Developing countries’ attitudes towards narcotics remain entrenched in the old school mentality that pain is something to be endured, not treated. Governments closely regulate the importation of narcotic medications, so much so that hospitals have trouble obtaining enough IV pain medications to treat post-surgical patients in the hospital. Oral pain pills are virtually non-existent, condemning many to suffering with chronic cancer pain at home. The World Health Organization has established a “pain ladder” to educate health care providers around the globe on the graduated approach to pain control, and to advocate for increased use of painkillers globally. Foreign doctors, myself included, haughtily describe the situation as archaic, disdainful of the notion that narcotics should be so closely monitored for fear fueling addiction.

However, we may have achieved that dubious distinction in the U.S. over the last 15 years. Since a landmark nursing article in 1999, the pain score has been considered the fifth vital sign, something that should be measured regularly by nursing staff, like blood pressure and heart rate. In 2002, professional medical associations, encouraged by the federal government, instituted a process which asks patients to self-report their pain intensity with verbal rating scales at regular intervals, and nurses are obligated to address higher pain scores with medications.

Further exacerbating the problem, Medicare reimbursement rates have been tied to patient satisfaction scores since 2012. Patients can also grade doctors and hospitals on websites where other potential patients shop for health care providers. With ratings and payment hanging in the balance, health care providers have a financial incentive to keep patients happy, which may mean increased numbers of narcotic prescriptions, both in the hospital and in the outpatient setting. Patient satisfaction scores, layered on top of pain rating scores, have resulted in a dangerous situation where the health care industry plays a role in driving the epidemic of narcotic addiction in the U.S. It might not be a coincidence, then, that there has been a 300 percent increase in painkiller prescriptions since 1999 and that deaths from prescription painkillers have doubled over that time.

On top of all of this, we may not be helping the patients despite our hypervigilance with the scoring systems. Recent studies have shown no change in long-term self-reported chronic pain scores regardless of whether medication dosages are increased or decreased over time. Other studies have shown that patients of doctors with the highest satisfaction scores are more likely to be hospitalized and more likely to die.

For developing countries, governments must allow increased importation or production of pain medications, especially oral formulations. Doctors and nurses must be trained in recognizing and addressing pain as outlined by the World Health Organization.

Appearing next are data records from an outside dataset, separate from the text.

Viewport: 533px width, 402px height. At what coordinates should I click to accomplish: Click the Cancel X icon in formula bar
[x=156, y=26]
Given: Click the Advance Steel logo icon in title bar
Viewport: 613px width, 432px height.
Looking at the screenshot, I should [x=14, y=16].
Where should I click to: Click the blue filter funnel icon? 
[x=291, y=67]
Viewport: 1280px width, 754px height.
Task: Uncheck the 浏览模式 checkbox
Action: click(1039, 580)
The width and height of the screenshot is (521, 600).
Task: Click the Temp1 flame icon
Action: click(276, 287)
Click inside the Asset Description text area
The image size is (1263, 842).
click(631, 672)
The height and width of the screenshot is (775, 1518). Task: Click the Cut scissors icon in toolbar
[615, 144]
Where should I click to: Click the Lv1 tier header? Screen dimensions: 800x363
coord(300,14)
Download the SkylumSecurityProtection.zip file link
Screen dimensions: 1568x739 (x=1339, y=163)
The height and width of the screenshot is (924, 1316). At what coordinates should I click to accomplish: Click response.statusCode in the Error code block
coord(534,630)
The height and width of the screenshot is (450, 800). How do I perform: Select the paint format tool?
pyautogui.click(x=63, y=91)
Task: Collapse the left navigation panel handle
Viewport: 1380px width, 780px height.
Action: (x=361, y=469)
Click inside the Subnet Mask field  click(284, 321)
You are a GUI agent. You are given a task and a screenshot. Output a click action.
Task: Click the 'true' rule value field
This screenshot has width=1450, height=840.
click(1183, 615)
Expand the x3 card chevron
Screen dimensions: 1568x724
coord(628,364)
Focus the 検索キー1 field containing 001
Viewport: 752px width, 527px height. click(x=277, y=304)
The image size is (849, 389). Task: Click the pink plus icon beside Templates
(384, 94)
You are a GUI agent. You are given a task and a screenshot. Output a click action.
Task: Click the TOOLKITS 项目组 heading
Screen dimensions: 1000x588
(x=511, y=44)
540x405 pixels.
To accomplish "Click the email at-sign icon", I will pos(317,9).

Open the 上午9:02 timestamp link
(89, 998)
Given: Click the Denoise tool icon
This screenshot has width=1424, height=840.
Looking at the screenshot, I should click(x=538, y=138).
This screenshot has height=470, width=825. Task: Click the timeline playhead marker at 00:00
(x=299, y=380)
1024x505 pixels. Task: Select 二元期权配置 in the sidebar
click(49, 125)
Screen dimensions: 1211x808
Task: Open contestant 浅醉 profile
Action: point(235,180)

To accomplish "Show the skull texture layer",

For the U.S., the situation is more complex and complicated by the financial interests of the parties involved: doctors, hospitals, and drug companies. Requiring patients to request pain medications instead of offering them on a scheduled basis would be an easy and effective first step. Any good bartender or waiter knows that the best way to encourage patrons to order more is to ask them frequently if they want anything else. Nurses should have the ability to rate the patients’ pain instead of relying solely on the patient’s self-reported scores. Outside the hospital, online databases of when patients fill narcotic prescriptions will allow doctors and pharmacists to see who is abusing the system. For those patients with chronic non-cancer pain, physical therapy and lifestyle modifications such as weight loss have proven to be more effective than narcotics, albeit more time intensive for both the doctor and the patient.

A happy medium between the dearth of pain killers for patients living with cancer and the overt medical endorsement of prescription drug abuse exists. For my patients in Haiti and in Florida, I hope that we can arrive at a sensible solution sooner rather than later.